For this exercise, reproduce the entries below exactly, but only from the line containing "Task: Click the 开始评论 button" through the line containing "Task: Open the user profile avatar", both included.
<<<<
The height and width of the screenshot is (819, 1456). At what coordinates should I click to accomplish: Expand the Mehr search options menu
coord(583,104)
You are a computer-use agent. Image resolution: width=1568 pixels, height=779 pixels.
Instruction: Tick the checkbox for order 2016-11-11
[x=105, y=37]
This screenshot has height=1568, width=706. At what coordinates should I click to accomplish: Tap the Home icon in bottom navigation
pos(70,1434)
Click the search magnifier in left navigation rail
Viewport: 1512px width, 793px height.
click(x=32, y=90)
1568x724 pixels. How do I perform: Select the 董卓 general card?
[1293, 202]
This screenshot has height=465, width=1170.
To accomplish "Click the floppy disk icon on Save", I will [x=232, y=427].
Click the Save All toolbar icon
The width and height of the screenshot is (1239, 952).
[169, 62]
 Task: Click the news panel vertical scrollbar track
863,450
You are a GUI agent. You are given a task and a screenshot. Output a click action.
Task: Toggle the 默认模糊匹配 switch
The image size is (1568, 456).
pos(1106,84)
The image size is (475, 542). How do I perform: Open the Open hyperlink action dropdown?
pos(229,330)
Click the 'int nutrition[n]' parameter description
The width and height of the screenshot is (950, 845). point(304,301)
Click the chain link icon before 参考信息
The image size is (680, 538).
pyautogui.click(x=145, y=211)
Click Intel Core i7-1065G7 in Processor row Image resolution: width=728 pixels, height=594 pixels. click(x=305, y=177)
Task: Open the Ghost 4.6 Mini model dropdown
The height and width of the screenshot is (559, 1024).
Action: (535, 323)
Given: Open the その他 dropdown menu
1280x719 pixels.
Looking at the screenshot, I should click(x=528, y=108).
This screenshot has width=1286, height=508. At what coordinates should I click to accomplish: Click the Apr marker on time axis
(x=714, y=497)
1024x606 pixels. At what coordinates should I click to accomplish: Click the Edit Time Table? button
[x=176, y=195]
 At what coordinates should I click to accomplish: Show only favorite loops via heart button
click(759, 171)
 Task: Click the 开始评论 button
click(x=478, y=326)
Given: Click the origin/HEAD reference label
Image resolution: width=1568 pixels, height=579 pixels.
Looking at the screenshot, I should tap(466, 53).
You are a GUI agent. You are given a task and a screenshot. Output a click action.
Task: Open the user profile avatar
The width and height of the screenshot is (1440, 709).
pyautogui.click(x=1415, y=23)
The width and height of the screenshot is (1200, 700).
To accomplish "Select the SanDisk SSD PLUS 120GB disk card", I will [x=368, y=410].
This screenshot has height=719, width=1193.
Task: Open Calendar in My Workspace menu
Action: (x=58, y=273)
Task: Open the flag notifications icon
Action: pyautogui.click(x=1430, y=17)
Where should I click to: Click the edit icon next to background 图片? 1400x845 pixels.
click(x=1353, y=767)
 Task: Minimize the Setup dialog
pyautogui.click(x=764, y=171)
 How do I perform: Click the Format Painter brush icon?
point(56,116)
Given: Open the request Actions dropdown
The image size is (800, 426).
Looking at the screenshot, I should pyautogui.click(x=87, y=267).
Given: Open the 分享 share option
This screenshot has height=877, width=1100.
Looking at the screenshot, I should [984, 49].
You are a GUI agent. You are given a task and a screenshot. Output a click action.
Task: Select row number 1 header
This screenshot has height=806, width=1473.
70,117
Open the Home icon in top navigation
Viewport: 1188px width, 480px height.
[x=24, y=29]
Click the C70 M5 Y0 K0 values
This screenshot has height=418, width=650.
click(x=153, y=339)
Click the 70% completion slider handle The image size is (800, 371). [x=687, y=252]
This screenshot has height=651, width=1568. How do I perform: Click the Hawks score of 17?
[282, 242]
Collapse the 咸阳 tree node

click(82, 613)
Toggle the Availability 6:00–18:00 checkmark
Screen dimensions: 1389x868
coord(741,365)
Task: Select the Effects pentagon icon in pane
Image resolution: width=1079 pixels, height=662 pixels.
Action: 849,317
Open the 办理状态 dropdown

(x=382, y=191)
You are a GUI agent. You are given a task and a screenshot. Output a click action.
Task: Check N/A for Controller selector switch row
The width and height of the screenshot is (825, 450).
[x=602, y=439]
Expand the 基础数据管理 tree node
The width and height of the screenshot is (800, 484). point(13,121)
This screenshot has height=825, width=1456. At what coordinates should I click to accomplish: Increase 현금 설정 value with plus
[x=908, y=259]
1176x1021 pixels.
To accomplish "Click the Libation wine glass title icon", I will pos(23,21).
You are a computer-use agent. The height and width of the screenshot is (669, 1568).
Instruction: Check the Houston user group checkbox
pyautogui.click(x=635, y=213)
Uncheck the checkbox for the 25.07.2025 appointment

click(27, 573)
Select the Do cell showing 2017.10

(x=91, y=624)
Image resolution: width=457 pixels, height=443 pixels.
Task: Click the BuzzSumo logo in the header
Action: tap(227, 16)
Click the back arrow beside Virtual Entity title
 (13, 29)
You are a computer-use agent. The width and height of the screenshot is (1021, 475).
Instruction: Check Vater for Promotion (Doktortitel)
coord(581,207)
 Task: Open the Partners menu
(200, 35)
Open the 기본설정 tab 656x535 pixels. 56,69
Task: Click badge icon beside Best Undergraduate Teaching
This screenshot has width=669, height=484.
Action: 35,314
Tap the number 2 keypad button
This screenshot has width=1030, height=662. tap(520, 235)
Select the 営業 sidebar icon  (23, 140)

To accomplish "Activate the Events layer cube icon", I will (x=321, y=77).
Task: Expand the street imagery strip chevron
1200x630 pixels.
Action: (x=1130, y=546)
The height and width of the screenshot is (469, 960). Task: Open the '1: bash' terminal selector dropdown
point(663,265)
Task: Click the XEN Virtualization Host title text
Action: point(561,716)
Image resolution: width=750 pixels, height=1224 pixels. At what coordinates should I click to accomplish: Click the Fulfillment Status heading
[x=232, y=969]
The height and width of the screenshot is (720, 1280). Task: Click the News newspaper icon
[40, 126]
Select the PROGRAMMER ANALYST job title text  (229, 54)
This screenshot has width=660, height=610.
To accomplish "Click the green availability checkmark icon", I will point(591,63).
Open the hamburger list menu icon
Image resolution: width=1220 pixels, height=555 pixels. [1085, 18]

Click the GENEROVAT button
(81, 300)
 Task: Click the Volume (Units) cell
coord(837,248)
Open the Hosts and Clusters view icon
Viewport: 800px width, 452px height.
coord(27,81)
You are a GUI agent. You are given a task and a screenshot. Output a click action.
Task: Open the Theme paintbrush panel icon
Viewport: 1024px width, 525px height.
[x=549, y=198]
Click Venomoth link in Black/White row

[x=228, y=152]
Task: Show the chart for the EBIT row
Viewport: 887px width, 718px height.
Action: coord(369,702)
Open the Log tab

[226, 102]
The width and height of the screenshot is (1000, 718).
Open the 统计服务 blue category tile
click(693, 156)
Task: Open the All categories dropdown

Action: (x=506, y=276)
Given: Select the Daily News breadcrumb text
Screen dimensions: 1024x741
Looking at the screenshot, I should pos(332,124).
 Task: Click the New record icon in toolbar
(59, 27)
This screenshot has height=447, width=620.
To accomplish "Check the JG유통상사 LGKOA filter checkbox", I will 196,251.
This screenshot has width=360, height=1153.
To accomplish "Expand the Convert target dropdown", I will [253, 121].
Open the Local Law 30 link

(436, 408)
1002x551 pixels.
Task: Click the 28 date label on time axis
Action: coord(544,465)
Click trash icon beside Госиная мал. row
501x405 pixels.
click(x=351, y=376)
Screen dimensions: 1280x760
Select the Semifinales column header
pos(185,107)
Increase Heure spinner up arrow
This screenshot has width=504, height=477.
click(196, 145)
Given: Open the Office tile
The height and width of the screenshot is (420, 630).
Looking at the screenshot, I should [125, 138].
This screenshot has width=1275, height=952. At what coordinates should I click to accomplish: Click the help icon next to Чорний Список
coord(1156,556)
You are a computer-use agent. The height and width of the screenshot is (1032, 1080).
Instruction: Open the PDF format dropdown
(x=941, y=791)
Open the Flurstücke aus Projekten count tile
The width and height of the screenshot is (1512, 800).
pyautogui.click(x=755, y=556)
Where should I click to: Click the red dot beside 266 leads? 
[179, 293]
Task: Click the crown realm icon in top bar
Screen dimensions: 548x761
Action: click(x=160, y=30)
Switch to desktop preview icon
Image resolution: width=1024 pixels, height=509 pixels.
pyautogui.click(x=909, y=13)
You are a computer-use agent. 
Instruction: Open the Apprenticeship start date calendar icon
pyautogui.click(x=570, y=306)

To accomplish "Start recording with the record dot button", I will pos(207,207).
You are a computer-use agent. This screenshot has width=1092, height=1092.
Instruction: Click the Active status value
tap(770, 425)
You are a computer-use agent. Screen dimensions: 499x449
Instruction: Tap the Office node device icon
>>>>
● RESPONSE:
 Task: Click the 开始评论 button
click(x=478, y=326)
Given: Click the origin/HEAD reference label
Image resolution: width=1568 pixels, height=579 pixels.
Looking at the screenshot, I should tap(466, 53).
You are a GUI agent. You are given a task and a screenshot. Output a click action.
Task: Open the user profile avatar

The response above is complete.